What is Johnson's biggest strength behind the wheel? I asked several people this question over the last few days -- including a sports psychologist who has worked with Johnson --and everyone said the same thing: his mind. When blasting around the track at 180 mph, Johnson has the rare ability to slow things down and calmly assess what he's feeling inside his car. Then, using language that's as descriptive as any driver's in NASCAR, he'll articulate what he's sensing to his crew chief Chad Knaus, who then will digest this information and make the appropriate adjustments during pit stops to find more speed.
Because this isn't an easily discernable skill -- certainly not as obvious as, say, being a bumper-and-grinder a la Tony Stewart -- it's been easy to under-appreciate Johnson's talent. But now that he's become the first driver since Cale Yarborough 30 years ago to win three straight Cup championships, it's time to acknowledge that, at age 33, Jimmie Johnson is already one of the all-time NASCAR greats.
2. The wreck
Looking back over the past 10 weeks it's easy to pinpoint the precise moment that the No. 48 team seized control of the Chase. Go back to Oct. 5 at Talladega Superspeedway. Late in the race Edwards, who was running second at the time, rammed into the back of his Roush Fenway teammate Greg Biffle. The slam caused Biffle to lose control of his car. He spun up the track, which collected Edwards and several other cars. The wreck ended Edwards' day -- and, in retrospect, his title hopes.

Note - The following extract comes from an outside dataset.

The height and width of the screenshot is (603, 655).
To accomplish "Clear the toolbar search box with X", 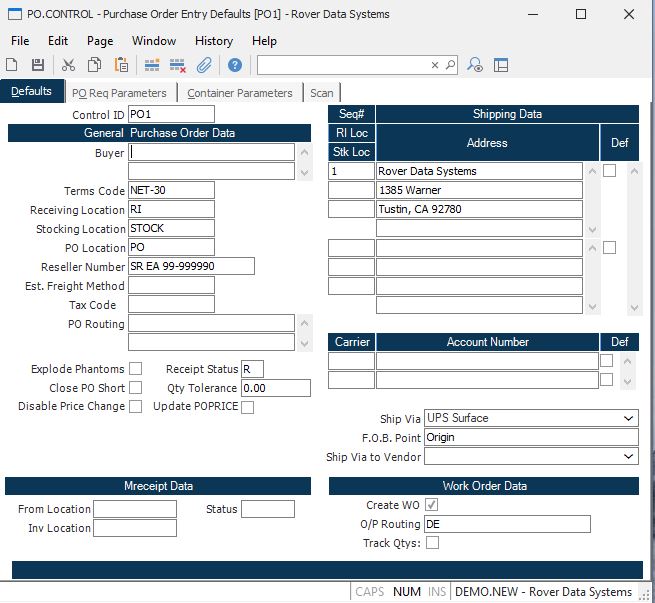I will (x=435, y=65).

Edwards finished 29th while Johnson emerged unscathed from the crash and wound up ninth that afternoon in Alabama. For Johnson, this translated into a 62-point gain over Edwards in the standings. More important, it established the No. 48 team as the team to beat for the championship, as Johnson left Talladega with a 72-point advantage over Edwards in the standings -- a lead Johnson would never surrender. On Sunday in Homestead, once the checkered flag waved on the 2008 season, Johnson had 69 more points than Edwards.
3. The crew chief
On Sunday, Knaus became the first crew chief in NASCAR history to win three straight championships. Knaus is arguably the hardest working person in the sport. He took a grand total of two days off during the '08 season and he logs well over 100 hours a week tinkering with and thinking about his racecars.

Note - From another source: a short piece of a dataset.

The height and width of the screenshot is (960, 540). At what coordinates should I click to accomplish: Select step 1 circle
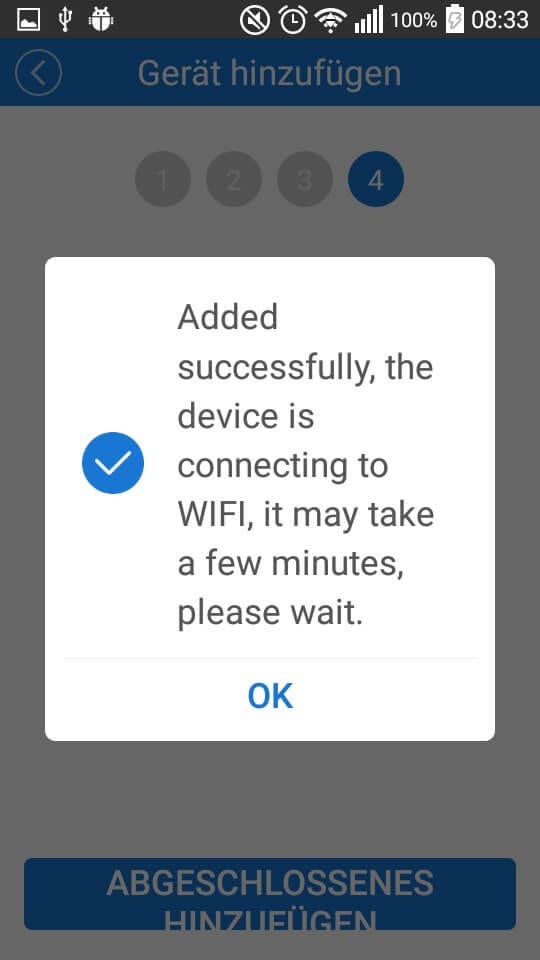(x=162, y=179)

Knaus is the driving force behind this team. After struggling early in the season, Knaus and his crew tested more than anyone else in NASCAR over the spring. These were grueling months, because nearly every week -- either on Monday, Tuesday or Wednesday -- the team would travel to tracks all over the country in search of speed. The hard work eventually paid off, and by the time the Chase rolled around, the No. 48 team was peaking -- just like the previous two years.
4. The organization
There's an old saying in NASCAR: money means wins. Never has been this more apparent than this season, when the biggest three teams -- Hendrick Motorsports, Joe Gibbs Racing, and Roush Fenway Racing -- combined to win 29 of the 36 races. In other words, to seriously contend for a championship, a driver needs to hail from one of these three superpower organizations.
Rick Hendrick provides his teams with as many resources as any owner in the sport. Whenever Knaus asks Hendrick for something to either improve the performance of his team or his car, the answer is almost always the same: yes, which was critical to Johnson's championship run.
5. The Chase format
Remember when the pooh-bahs at Augusta National lengthened their golf course in order to "Tiger-proof" The Masters? Well, NASCAR may need to "Johnson-proof" the Chase, because there's not a single racetrack in the Chase at which Johnson struggles.
"It certainly helps that a lot of my best tracks in the Chase," Johnson says. "I have confidence everywhere I go."
As well he should. After all, at the 10 Chase tracks, Johnson has won 24 career victories, which is why he already looks poised to do something in 2009 that's never been done before: win four straight championships.